Available data:
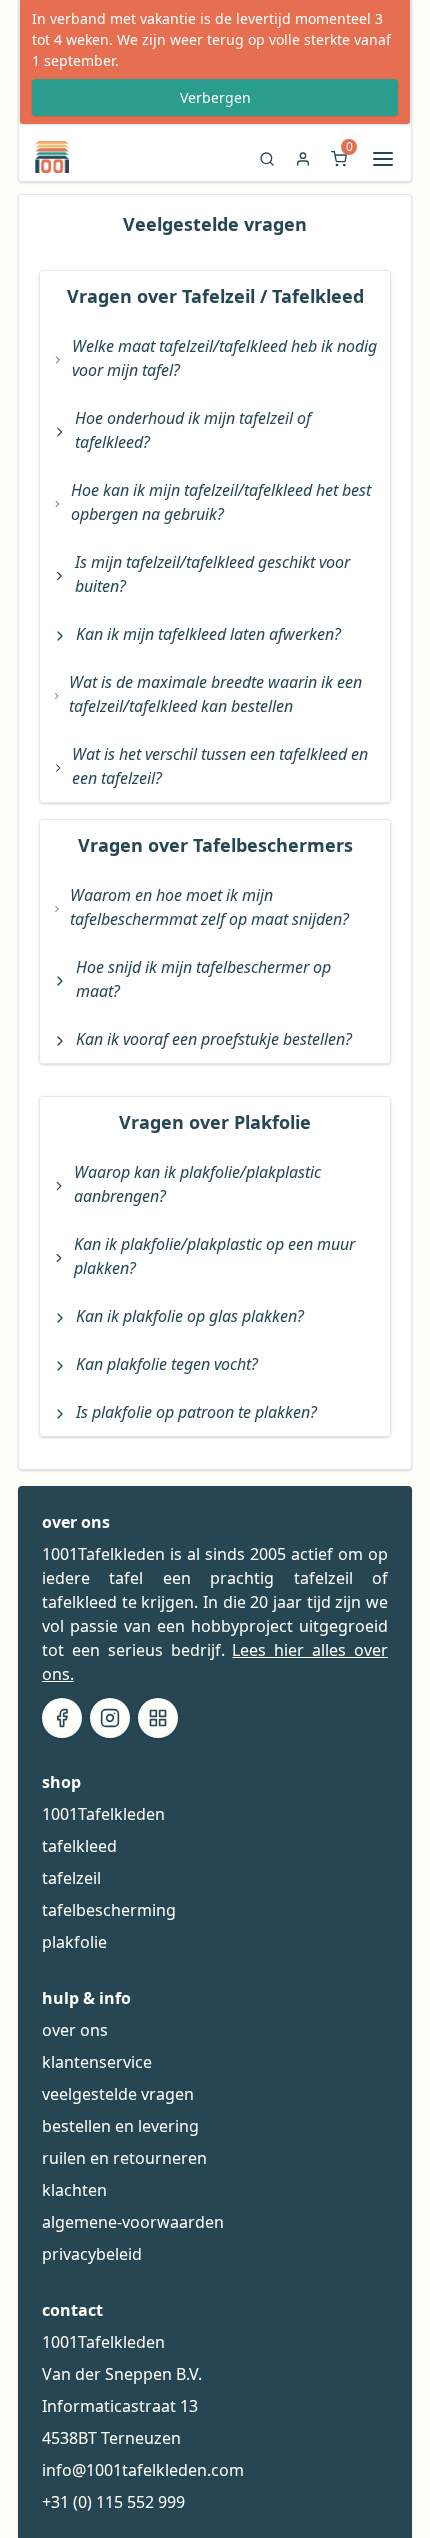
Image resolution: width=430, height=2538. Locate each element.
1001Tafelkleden (103, 1814)
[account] (303, 164)
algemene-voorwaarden (133, 2222)
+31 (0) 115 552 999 (113, 2502)
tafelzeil (71, 1878)
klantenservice (97, 2062)
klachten (74, 2190)
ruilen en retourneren (124, 2158)
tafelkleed (79, 1846)
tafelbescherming (109, 1910)
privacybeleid (92, 2254)
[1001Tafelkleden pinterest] (158, 1718)
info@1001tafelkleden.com (143, 2470)
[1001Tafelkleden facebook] (62, 1718)
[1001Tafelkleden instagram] (110, 1718)
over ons (75, 2030)
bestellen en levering (120, 2126)
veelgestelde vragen (118, 2094)
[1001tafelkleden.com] (44, 157)
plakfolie (74, 1942)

Problem requirements: For this exercise, copy each line of the data above exactly, from the first through the line containing "info@1001tafelkleden.com (143, 2470)", and drop the pictures.

Solution for this exercise:
Image resolution: width=430, height=2538. Locate each element.
1001Tafelkleden (103, 1814)
[account] (303, 164)
algemene-voorwaarden (133, 2222)
+31 (0) 115 552 999 (113, 2502)
tafelzeil (71, 1878)
klantenservice (97, 2062)
klachten (74, 2190)
ruilen en retourneren (124, 2158)
tafelkleed (79, 1846)
tafelbescherming (109, 1910)
privacybeleid (92, 2254)
[1001Tafelkleden pinterest] (158, 1718)
info@1001tafelkleden.com (143, 2470)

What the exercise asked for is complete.